Some of the most helpful Roth 401K rollover tips cover such topics as choosing the type of account into which you will move your funds. Choosing a new 401K may be beneficial, for example, if you are concerned about the five-year rule for taking qualified distributions, which aren't subject to taxes or penalties, once you have reached 59 and a half years of age. Tips regarding the timing of these rollovers can be important as well. In most cases, it is viewed as optimal to allow trustees to handle the rollovers; if you choose to have a check sent to you instead, you must complete the transaction within 60 days.
One of the most important tips for a Roth 401K rollover is to choose the type of account into which you will roll over the 401K carefully.
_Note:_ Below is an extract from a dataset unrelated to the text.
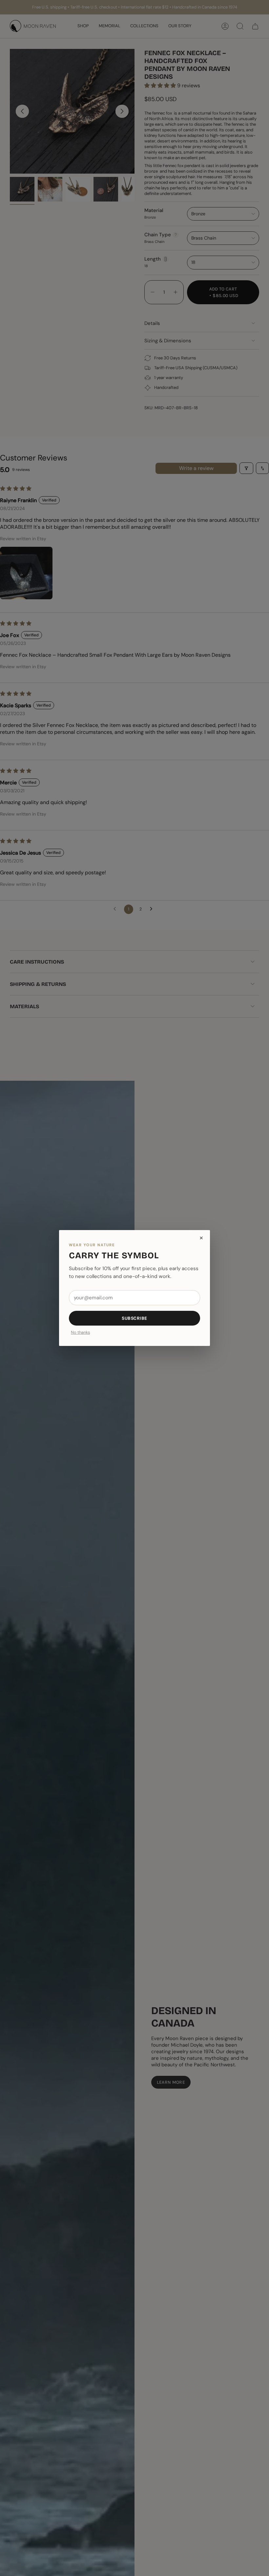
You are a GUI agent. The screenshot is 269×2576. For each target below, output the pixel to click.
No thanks (80, 1332)
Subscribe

If you choose to roll over a Roth 401K into a new Roth 401K, the time you held the original Roth 401K counts toward the five-year requirement for early distributions. This five-year rule says that you can take qualified distributions from your account once you’ve reached 59 and a half years of age and have held the plan for at least five years.
If you have a Roth 401K and wish to roll it over to a Roth IRA, the IRS won’t count any of the time you held the Roth 401K toward its five year rule. This means if you have reached 59 and half years of age and held onto your Roth 401K for 10 years, it won’t count toward the five-year rule for qualified distributions. You will have to wait an additional five years if you are opening a new Roth IRA. If you roll the funds into a Roth IRA that has been open for at least five years, however, you won’t usually have to worry about a waiting period.
Another tip for handling a Roth 401K rollover involves the manner in which the transaction is handled. Many financial experts recommend allowing the trustees for both the original and the receiving account to handle the rollover transaction. In most cases, handling a transaction this way leaves less room for error or delays. This is important because a Roth 401K rollover that is not completed within 60 days is treated as a distribution. In such a case, you will typically face taxes and penalties.
You may decide to receive the funds from a Roth 401K rollover in check form. For example, you may take this option if you want to give yourself a short-term loan. In such a case, however, it is critical that you deposit the funds in the receiving account before 60 days have passed to avoid penalties.